Later, I research a bit on Dr. Shaaban’s writings. Of her several published books, one in particular strikes me as breaching topics that Western democracy-loving, womens’ rights-promoting leaders would endorse: Both Right and Left Handed, New Edition: Arab Women Talk about Their Lives.
Excerpts from the Amazon.com write-up include: “Arab women from varied social and economic backgrounds express a wide range of opinions on the traditions and institutions that shape their lives.
Themes include…the sacrifices of Arab women to keep the family unit together, and such previously taboo issues as lesbian relationships and premarital sex. In her new introduction, Shaaban recounts the significant progress that Arab women have made in pursuing opportunities for education and professional and political advancement during the last 20 years. Equally passionate is Shaaban’s personal account of her journey from childhood in an obscure Syrian village to representing her country as a top-ranking political figure while continuing to fight for female equality.”
Presciently, Dr. Shaaban’s 1991 book also looks at “the impact of war and the emancipating role of women as freedom fighters, the misinterpretation of Islamic laws and social values that underlies male-dominated institutions in Arab countries…”

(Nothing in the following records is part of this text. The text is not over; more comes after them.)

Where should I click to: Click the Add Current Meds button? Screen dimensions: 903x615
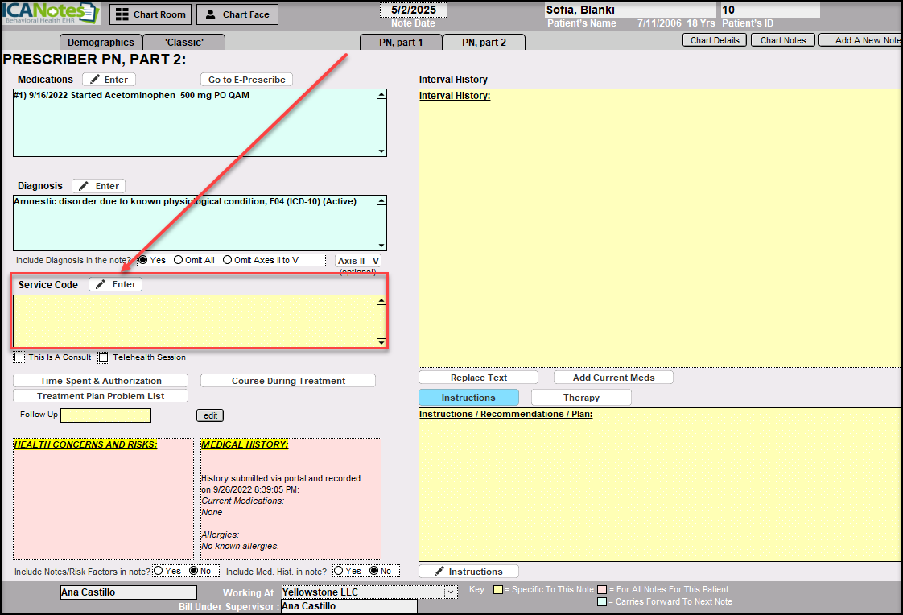pyautogui.click(x=612, y=378)
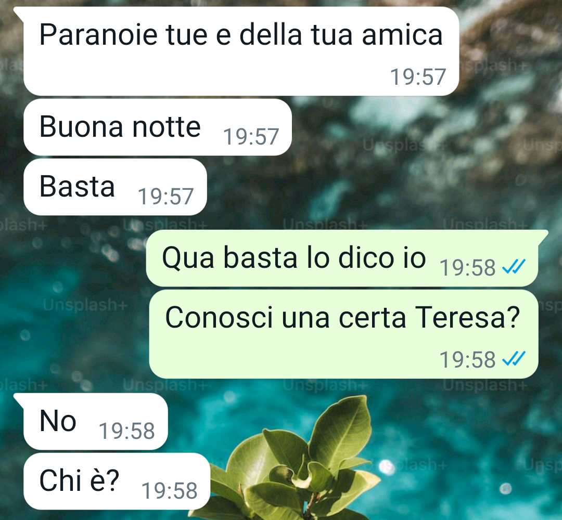Image resolution: width=562 pixels, height=520 pixels.
Task: Click the word 'Paranoie' in the top bubble
Action: pyautogui.click(x=98, y=35)
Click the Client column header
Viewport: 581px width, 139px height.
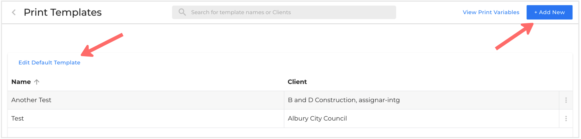pos(297,82)
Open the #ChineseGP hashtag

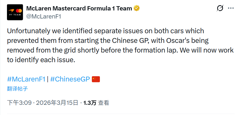pyautogui.click(x=70, y=79)
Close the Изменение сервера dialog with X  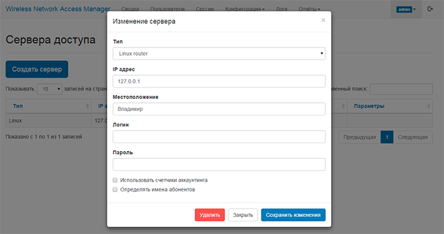coord(323,20)
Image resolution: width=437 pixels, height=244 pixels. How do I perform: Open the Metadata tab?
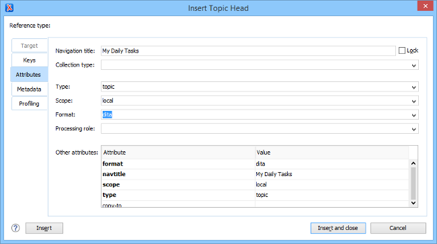30,89
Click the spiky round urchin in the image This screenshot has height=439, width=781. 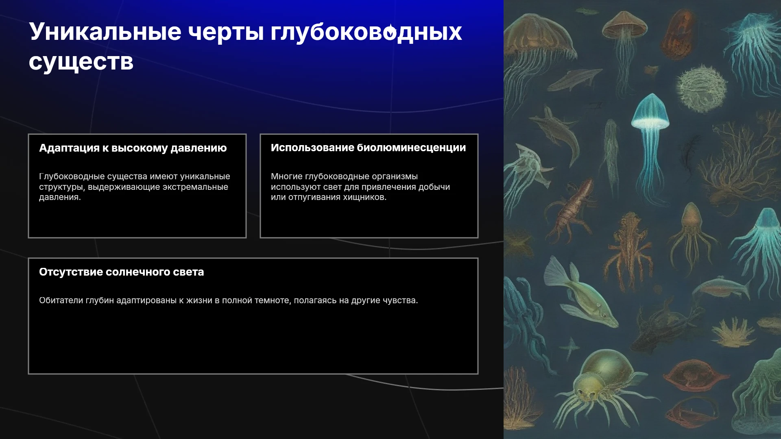[x=702, y=89]
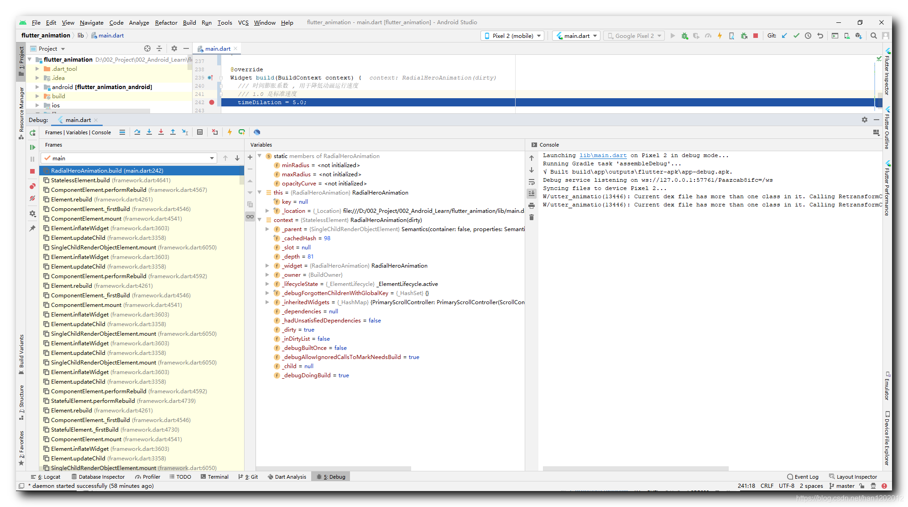Toggle Mute Breakpoints in debug sidebar
The image size is (908, 507).
[32, 198]
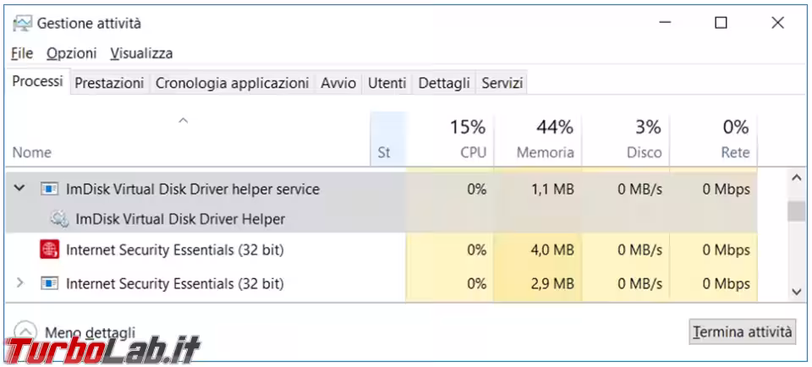Image resolution: width=812 pixels, height=367 pixels.
Task: Click the sort arrow above the Nome column
Action: pyautogui.click(x=183, y=121)
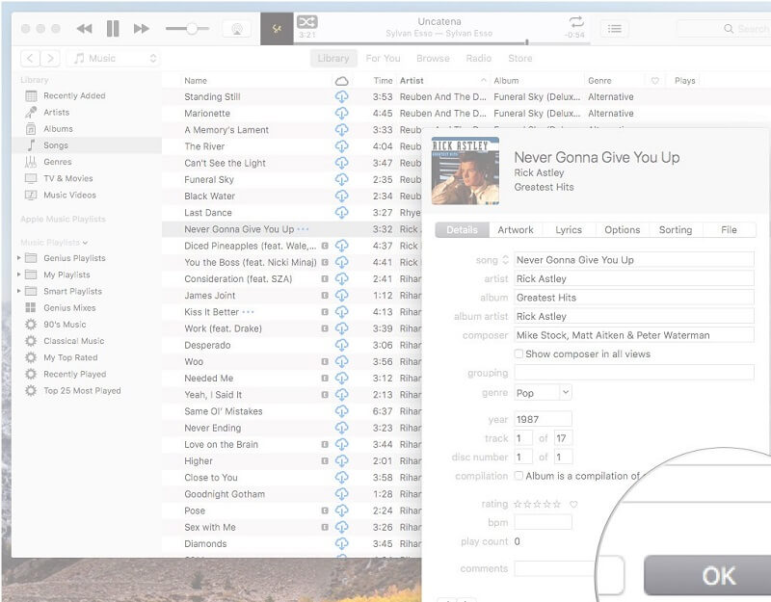The width and height of the screenshot is (771, 602).
Task: Toggle repeat for the current song
Action: pyautogui.click(x=574, y=23)
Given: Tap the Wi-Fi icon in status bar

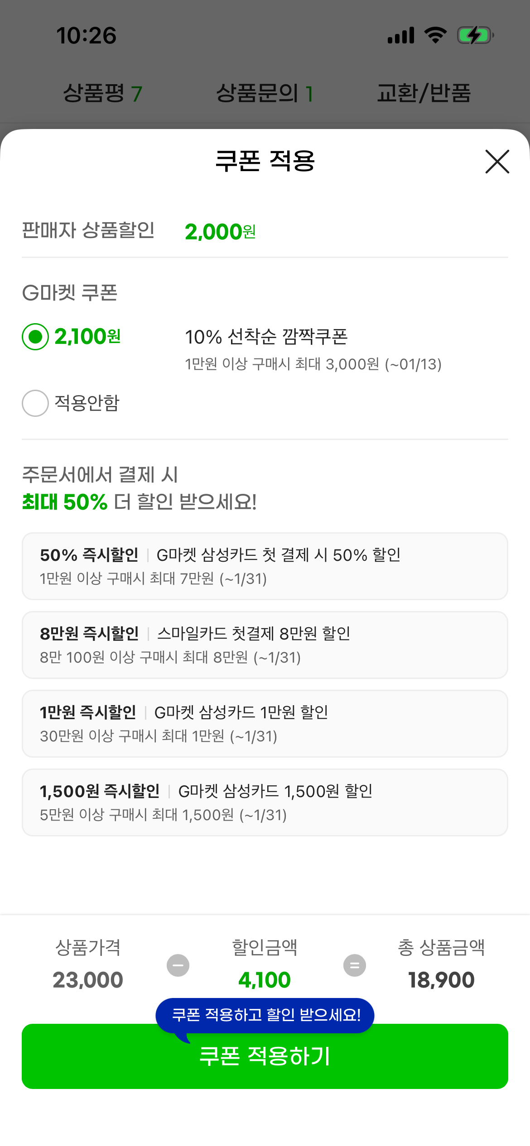Looking at the screenshot, I should pos(435,35).
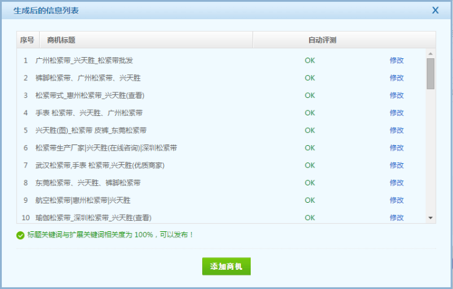Click 修改 link for row 2

(397, 78)
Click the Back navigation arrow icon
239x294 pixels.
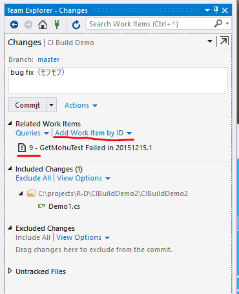(14, 25)
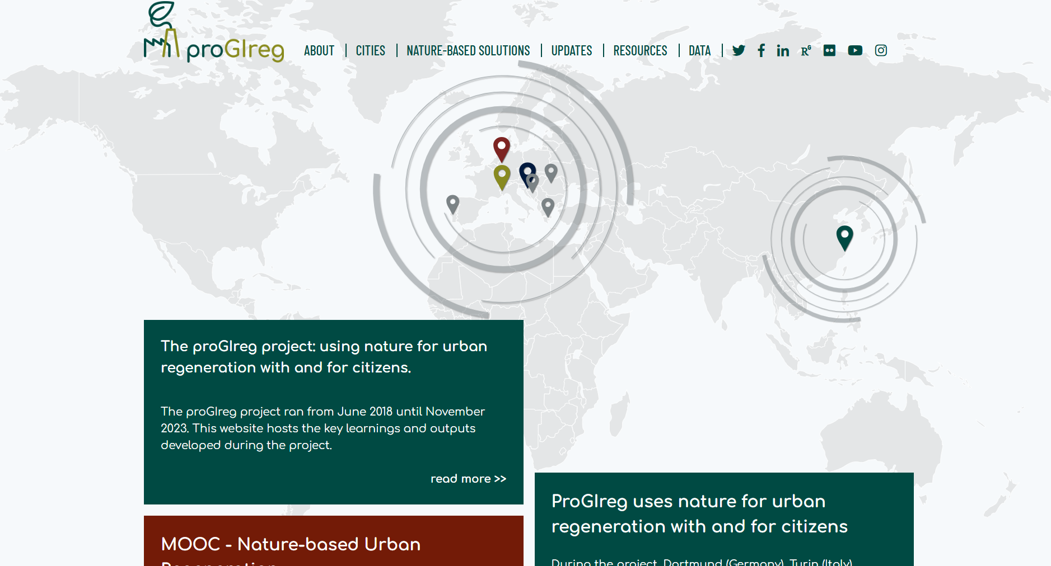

“I’m a Muslim, but I feel am partly Christian. I visit (Christian towns of) Saydnaya and Ma’loula. I celebrate Christmas, because it is something that I feel. There is an Arabic proverb which says: ‘Differences don’t mean that you don’t love one another.’ We each have our own different ways of life.”
She tells the story of a Jewish family from abroad who in 1999 visited Syria, went to their ancestral homes and were shocked to find graves of their ancestors untouched. This is Syria. In contrast, the West’s imported, ever-circulating un-Islamic ‘moderates’ are actively destroying not only graves but any source of Syria’s heritage they can get their bloodied hands on.
“In 2011, President Assad warned that terrorism is a cancer that will spread. He said that we cannot address terrorism without the cooperation of neighbours.”
Later, by email Dr. Shaaban notes:
“…it is the lack of honesty in world politics that has turned our lives into shamble. Today is the fifth anniversary of the start of events in Syria and unfortunately during these four years we have lost hundreds of thousands of people and the lives of millions had been destroyed. The infrastructure of our country and our precious archeological heritage have suffered immeasurable losses. The human suffering is beyond description.
Had American media and politicians enjoyed a particle of your honesty in conveying what you saw and heard we would have saved millions of people immeasurable pain.
Through you I would like to tell every senior politician in the world and every media person the following: you cannot afford to be dishonest or a coward because if you are either you may have blood on your hands even without seeing it. A public voice means that your first obligation is to the truth and nothing but the truth. Both religions and honest politics warned so much against hypocrisy because it is the mother of all crimes.”